Este signo es el anuncio de un nuevo Concilio. Simplemente este anuncio y la voluntad que expresa, ya sugiere que se abre un nuevo tiempo para la Iglesia Católica, para sus relaciones internas y externas. La gran jerarquía no tendría que precipitarse en atar todo y dejar las cosas muy cerradas, acerca de su desarrollo. Eso no va a ser ni deseable ni posible en este Pontificado. Otros liderazgos en distintos sectores tienen que emerger; y hay que reflexionar juntos sobre la adecuación del proceso a los fines que persigue. Habría que definir un marco general, unos objetivos limitados, unas pautas de comunicación y unos estilos de resolución de los conflictos que puedan ir surgiendo en el camino. Probablemente se trataría de trabajar en comisiones y en grupos de composición plural.
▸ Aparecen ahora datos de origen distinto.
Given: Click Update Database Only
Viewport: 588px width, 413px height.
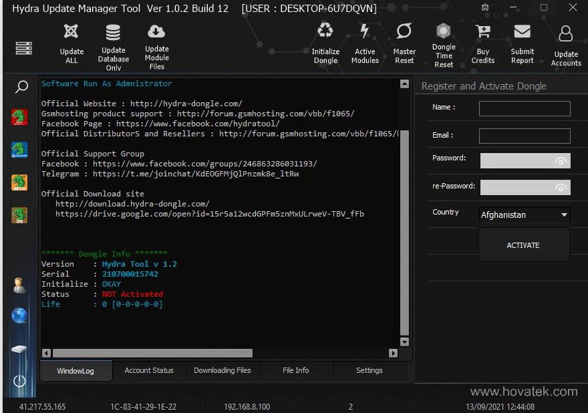Looking at the screenshot, I should (113, 31).
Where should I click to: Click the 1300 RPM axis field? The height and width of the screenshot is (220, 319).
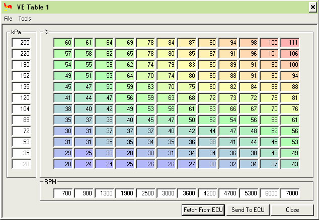click(x=105, y=193)
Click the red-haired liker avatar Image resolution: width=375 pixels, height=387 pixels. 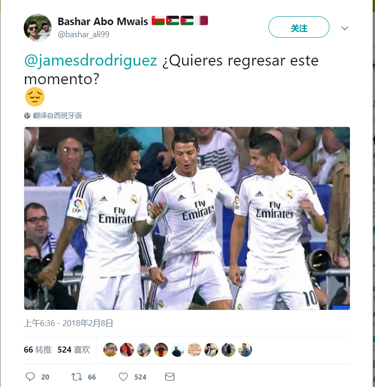[127, 349]
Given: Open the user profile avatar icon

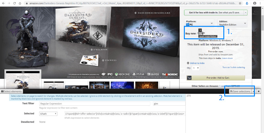Looking at the screenshot, I should (x=254, y=3).
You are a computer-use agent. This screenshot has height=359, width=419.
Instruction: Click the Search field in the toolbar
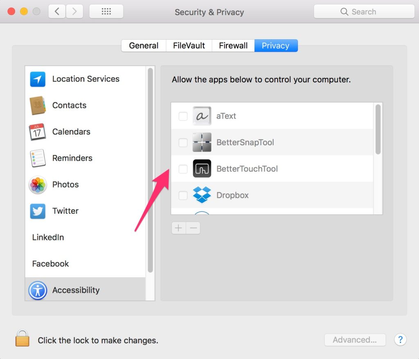pyautogui.click(x=364, y=11)
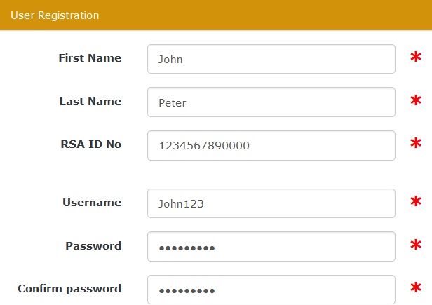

¿De qué tipo de proceso estamos hablando? En realidad de un multiproceso interrelacionado e intercomunicado. La Conferencia de Aparecida nos propone un estilo de espacio, de participación y de relaciones de comunicación, globalmente valorados por los participantes como positivos. El proceso que se vino a llamar “Camino de Emaús” en la CLAR (Conferencia Latinoamericana de Religiosos/as), también nos aporta pistas. Por poner sólo dos ejemplos que pueden ser complementarios. En otro nivel, pueden ser comisiones de trabajo plurales y mixtas, sobre temas concretos. Y lo importante es que haya trasvase de comunicación entre estos procesos de diferentes características, con participación de diferentes actores. Pensar en un nuevo Concilio es necesario, pero es imprescindible pensar en el proceso de preparación, acompañamiento y continuación.
Ya no nos basta con que se reúnan los cardenales entre ellos, ni siquiera los obispos. Todo esto es necesario, pro tienen que diversificarse los cauces de participación eclesial, al tiempo que se intercomunican y coordinan. Para poder encontrar soluciones para la Iglesia, hay que buscar un punto fuera del sistema eclesial actual, desde donde podamos hacer un papel de observación, sin quedar ciegos y atrapados. Tenemos que poder mirar a la Iglesia como la miran otros ojos. Esto nos ayudará a salir de los lenguajes crípticos, de las morales cerradas y de los pretendidos signos y lenguajes de comunicación, que han dejado de serlo. Y hay que invocar al Espíritu para que nosotros, miembros activos de la Iglesia, permitamos que el Amor y la Sabiduría guíen el proceso; y para que valores y actitudes como la humildad, la misericordia y la escucha activa lo acompañen.